[Challenge] Please copy out the entire cuFFT half-precision thread below, word for word.

[Source extract]
═══

This version of the cuFFT library supports the following features:
...
- Half-precision (16-bit floating point), single-precision (32-bit floating point) and double-precision (64-bit floating point).
...
However, the neither documentation, any of the header files cufft*.h, the types in cufftType_t, nor anything in cuda_fp16.h gave me any hints as to how to actually run such transforms :-(
The call to cufftXtMakePlanMany returns 0xB (invalid device). If I add a call to cufftXtSetGPUs before it with just 1 GPU then cufftXtSetGPUs itself returns 0x4 (invalid value). If I specify 2 GPU then cufftXtSetGPUs returns fine but cufftXtMakePlanMany still returns 0xB (invalid device).
Cannot find any online examples for cufftXtMakePlanMany() either.
Do you know how to correctly use cufftXtMakePlanMany()…?
Hmm maybe did not work since the board was GTX TITAN X. Now I ran the code on GTX 1080 and cufftXtMakePlanMany() returns successfully and a later cufftXtExec() succeeds. Throughput is about 1/4th that of 32-bit floating point though, quite disappointing. Presumably a Pascal TITAN X or Pascal TESLA card would be needed for any speed benefit in CUFFT 16-bit over 32-bit floating point…?
I have just picked up this example, as I am looking at using half precision FFTs, but I can’t get it working. When I try to run the worked example it fails in cufftXtMakePlanMany with the result CUFFT_NOT_SUPPORTED.
For reference, when I switch ftype to float it all works fine.
Thanks for the quick reply, but I have now actually managed to get it working.
I understand that the half precision is generally slower on Pascal architecture, but have read in various places about how this has changed in Volta. Can you point me to somewhere I could find out more about this?
Ultimately I am hoping to do a pile of signal processing on a Jetson Xavier, and would be interested to know whether / how I can use half precision to speed things up.
I tested the performance of float cufft and FP 16 CUFFT on Quadro Gp100. But the result shows that time consumption of float cufft is a little lower than FP16 CUFFT. Since the computation capability of Gp100 is 6.0, the result makes me really confused. Can you tell me why it is like this ?

═══

[Data shown]
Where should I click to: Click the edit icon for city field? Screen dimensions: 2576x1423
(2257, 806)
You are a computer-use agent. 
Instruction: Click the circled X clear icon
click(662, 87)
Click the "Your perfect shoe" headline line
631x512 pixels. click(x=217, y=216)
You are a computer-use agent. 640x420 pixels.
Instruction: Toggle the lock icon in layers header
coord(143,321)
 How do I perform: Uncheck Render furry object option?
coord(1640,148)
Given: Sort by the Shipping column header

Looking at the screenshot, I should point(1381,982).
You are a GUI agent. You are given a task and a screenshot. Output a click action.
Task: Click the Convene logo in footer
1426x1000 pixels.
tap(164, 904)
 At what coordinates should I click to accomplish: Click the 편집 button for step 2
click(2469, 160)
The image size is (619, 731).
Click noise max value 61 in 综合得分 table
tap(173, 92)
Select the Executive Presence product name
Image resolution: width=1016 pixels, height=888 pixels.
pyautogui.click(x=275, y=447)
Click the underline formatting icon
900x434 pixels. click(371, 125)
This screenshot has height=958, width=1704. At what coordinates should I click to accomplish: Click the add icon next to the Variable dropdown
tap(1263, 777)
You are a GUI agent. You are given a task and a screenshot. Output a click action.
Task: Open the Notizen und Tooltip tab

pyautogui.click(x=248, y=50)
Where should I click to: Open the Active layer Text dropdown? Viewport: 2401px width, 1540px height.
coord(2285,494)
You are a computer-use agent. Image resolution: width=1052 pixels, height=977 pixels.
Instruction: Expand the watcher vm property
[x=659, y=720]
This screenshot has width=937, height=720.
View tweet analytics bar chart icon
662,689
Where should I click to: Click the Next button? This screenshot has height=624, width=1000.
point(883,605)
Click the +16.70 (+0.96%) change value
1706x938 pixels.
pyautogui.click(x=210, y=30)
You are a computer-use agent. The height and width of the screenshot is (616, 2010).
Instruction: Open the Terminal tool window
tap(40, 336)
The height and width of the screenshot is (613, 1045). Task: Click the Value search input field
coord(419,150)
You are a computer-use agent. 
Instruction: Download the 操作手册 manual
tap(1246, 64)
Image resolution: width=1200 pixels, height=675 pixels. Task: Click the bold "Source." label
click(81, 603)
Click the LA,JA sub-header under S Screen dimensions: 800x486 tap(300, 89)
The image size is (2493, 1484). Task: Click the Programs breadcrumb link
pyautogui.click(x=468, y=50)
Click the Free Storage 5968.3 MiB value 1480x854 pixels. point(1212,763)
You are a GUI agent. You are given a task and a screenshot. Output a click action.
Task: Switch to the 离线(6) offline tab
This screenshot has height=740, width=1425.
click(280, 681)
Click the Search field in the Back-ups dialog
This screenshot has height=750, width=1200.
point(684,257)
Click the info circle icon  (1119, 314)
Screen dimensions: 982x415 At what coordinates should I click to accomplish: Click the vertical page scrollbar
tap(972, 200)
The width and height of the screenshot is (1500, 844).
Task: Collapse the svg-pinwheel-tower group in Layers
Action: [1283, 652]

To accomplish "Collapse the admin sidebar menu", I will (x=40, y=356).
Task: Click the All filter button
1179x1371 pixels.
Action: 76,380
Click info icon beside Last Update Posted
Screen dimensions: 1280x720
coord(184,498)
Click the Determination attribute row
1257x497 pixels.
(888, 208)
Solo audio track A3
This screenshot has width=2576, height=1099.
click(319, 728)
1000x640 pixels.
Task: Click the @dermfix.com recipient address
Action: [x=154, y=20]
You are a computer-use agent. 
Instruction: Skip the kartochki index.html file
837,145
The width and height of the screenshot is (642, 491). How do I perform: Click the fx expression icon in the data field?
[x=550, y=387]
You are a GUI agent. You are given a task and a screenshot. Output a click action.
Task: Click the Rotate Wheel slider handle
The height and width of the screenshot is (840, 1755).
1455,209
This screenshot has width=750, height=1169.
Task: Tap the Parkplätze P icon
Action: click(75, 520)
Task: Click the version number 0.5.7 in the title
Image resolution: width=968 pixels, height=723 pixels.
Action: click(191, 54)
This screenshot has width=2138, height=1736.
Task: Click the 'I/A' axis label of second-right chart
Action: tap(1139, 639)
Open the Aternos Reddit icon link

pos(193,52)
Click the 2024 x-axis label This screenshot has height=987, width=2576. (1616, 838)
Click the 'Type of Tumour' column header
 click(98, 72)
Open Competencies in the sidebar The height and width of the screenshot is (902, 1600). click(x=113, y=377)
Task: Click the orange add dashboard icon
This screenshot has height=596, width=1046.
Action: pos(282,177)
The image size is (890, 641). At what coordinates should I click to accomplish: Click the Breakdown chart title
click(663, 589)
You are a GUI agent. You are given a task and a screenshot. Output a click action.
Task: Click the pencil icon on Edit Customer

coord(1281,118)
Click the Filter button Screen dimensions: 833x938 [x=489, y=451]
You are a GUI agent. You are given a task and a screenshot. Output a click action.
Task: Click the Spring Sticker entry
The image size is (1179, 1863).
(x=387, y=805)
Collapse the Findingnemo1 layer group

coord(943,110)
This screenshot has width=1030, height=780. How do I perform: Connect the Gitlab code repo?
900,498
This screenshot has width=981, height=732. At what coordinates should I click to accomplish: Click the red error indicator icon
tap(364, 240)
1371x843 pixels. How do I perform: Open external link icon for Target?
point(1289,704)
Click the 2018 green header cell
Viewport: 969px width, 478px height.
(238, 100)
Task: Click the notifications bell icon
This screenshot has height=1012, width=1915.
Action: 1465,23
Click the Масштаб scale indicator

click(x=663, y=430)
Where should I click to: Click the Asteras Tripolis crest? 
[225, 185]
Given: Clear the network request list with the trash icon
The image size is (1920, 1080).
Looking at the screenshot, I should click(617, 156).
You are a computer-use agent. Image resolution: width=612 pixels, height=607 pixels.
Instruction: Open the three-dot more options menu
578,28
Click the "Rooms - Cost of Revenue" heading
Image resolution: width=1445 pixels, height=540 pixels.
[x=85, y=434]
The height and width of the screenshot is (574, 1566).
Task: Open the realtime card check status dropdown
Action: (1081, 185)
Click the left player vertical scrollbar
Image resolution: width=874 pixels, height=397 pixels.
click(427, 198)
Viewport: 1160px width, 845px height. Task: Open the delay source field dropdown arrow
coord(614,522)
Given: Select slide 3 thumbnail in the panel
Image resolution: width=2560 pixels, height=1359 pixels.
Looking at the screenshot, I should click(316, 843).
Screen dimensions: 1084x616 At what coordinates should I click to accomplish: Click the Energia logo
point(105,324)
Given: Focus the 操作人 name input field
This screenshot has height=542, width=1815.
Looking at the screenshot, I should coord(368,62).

═══

[Written response]
This version of the cuFFT library supports the following features:
...
- Half-precision (16-bit floating point), single-precision (32-bit floating point) and double-precision (64-bit floating point).
...
However, the neither documentation, any of the header files cufft*.h, the types in cufftType_t, nor anything in cuda_fp16.h gave me any hints as to how to actually run such transforms :-(
The call to cufftXtMakePlanMany returns 0xB (invalid device). If I add a call to cufftXtSetGPUs before it with just 1 GPU then cufftXtSetGPUs itself returns 0x4 (invalid value). If I specify 2 GPU then cufftXtSetGPUs returns fine but cufftXtMakePlanMany still returns 0xB (invalid device).
Cannot find any online examples for cufftXtMakePlanMany() either.
Do you know how to correctly use cufftXtMakePlanMany()…?
Hmm maybe did not work since the board was GTX TITAN X. Now I ran the code on GTX 1080 and cufftXtMakePlanMany() returns successfully and a later cufftXtExec() succeeds. Throughput is about 1/4th that of 32-bit floating point though, quite disappointing. Presumably a Pascal TITAN X or Pascal TESLA card would be needed for any speed benefit in CUFFT 16-bit over 32-bit floating point…?
I have just picked up this example, as I am looking at using half precision FFTs, but I can’t get it working. When I try to run the worked example it fails in cufftXtMakePlanMany with the result CUFFT_NOT_SUPPORTED.
For reference, when I switch ftype to float it all works fine.
Thanks for the quick reply, but I have now actually managed to get it working.
I understand that the half precision is generally slower on Pascal architecture, but have read in various places about how this has changed in Volta. Can you point me to somewhere I could find out more about this?
Ultimately I am hoping to do a pile of signal processing on a Jetson Xavier, and would be interested to know whether / how I can use half precision to speed things up.
I tested the performance of float cufft and FP 16 CUFFT on Quadro Gp100. But the result shows that time consumption of float cufft is a little lower than FP16 CUFFT. Since the computation capability of Gp100 is 6.0, the result makes me really confused. Can you tell me why it is like this ?